___ Text shown

Carrying Heavy Shopping Bags and Muscle Function

NCT07271108 · Status: COMPLETED · Phase: NA · Type: INTERVENTIONAL · Enrollment: 45

Last updated 2025-12-09

No results posted yet for this study

Summary

What Is This Study About? To find out whether carrying heavy shopping bags twice a week can help adults not currently meeting physical activity strength guidelines improve muscle mass, strength, power, and endurance.

What Can Be learnt?

* Can carrying shopping bags help improve muscle mass, strength, power, and endurance?
* Should carrying shopping bags be included within physical activity recommendations?

Two groups will be compared:

* One group will carry shopping bags twice a week within a controlled lab environment
* The other group won't change anything in their routine.

What Will Participants Do?

______
___ Material shown

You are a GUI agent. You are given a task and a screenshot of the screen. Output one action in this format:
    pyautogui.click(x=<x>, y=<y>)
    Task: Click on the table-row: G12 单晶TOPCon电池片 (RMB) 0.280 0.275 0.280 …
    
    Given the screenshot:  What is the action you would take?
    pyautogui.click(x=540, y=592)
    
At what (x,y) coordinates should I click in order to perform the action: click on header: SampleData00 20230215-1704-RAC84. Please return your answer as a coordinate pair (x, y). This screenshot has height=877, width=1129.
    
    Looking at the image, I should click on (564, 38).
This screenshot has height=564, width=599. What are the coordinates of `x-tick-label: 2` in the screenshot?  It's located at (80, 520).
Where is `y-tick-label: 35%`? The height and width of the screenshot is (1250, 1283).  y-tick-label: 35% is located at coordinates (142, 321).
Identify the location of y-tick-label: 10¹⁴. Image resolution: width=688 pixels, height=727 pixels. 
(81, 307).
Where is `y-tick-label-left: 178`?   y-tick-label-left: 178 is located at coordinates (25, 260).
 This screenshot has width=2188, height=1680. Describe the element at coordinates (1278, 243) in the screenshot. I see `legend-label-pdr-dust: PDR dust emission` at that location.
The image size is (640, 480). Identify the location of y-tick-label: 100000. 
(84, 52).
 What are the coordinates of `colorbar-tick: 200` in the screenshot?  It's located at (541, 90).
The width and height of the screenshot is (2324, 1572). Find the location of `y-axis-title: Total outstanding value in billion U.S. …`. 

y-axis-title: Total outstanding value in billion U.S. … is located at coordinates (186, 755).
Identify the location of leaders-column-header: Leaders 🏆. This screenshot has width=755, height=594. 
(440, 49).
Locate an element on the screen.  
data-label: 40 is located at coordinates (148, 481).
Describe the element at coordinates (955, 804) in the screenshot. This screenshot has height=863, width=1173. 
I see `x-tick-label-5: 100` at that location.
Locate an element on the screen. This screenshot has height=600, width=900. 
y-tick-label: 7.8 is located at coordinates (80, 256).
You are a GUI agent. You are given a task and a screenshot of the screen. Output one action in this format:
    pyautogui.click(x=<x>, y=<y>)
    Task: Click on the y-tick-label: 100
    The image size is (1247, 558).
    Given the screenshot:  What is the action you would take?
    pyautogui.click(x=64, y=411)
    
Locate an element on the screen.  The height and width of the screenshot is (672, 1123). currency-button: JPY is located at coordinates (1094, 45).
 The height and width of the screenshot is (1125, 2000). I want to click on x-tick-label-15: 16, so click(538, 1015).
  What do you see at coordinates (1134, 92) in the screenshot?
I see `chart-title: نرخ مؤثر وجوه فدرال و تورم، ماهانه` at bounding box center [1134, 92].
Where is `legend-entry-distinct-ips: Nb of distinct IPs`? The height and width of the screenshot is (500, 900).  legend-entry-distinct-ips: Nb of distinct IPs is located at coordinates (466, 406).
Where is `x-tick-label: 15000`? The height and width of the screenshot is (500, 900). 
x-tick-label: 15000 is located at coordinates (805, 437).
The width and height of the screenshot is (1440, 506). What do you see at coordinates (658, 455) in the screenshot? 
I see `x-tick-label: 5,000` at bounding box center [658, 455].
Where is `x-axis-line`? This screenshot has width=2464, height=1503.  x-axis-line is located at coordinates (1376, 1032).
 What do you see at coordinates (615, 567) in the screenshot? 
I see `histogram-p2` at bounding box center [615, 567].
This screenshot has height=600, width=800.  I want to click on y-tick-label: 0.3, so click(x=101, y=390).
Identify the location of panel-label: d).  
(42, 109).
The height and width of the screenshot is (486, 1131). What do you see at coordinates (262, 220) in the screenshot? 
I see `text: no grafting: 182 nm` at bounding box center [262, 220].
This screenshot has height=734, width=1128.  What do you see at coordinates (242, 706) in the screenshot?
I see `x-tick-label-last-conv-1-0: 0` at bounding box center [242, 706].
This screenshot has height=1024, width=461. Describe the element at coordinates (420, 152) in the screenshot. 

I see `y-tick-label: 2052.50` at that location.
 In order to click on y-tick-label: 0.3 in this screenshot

______

■ **Task directions**
Change the study summary, everything from "What Is This" down to "in their routine.", so that "routine" becomes "daily habits". The rows play no part in this work.

■ **Task solution**
What Is This Study About? To find out whether carrying heavy shopping bags twice a week can help adults not currently meeting physical activity strength guidelines improve muscle mass, strength, power, and endurance.

What Can Be learnt?

* Can carrying shopping bags help improve muscle mass, strength, power, and endurance?
* Should carrying shopping bags be included within physical activity recommendations?

Two groups will be compared:

* One group will carry shopping bags twice a week within a controlled lab environment
* The other group won't change anything in their daily habits.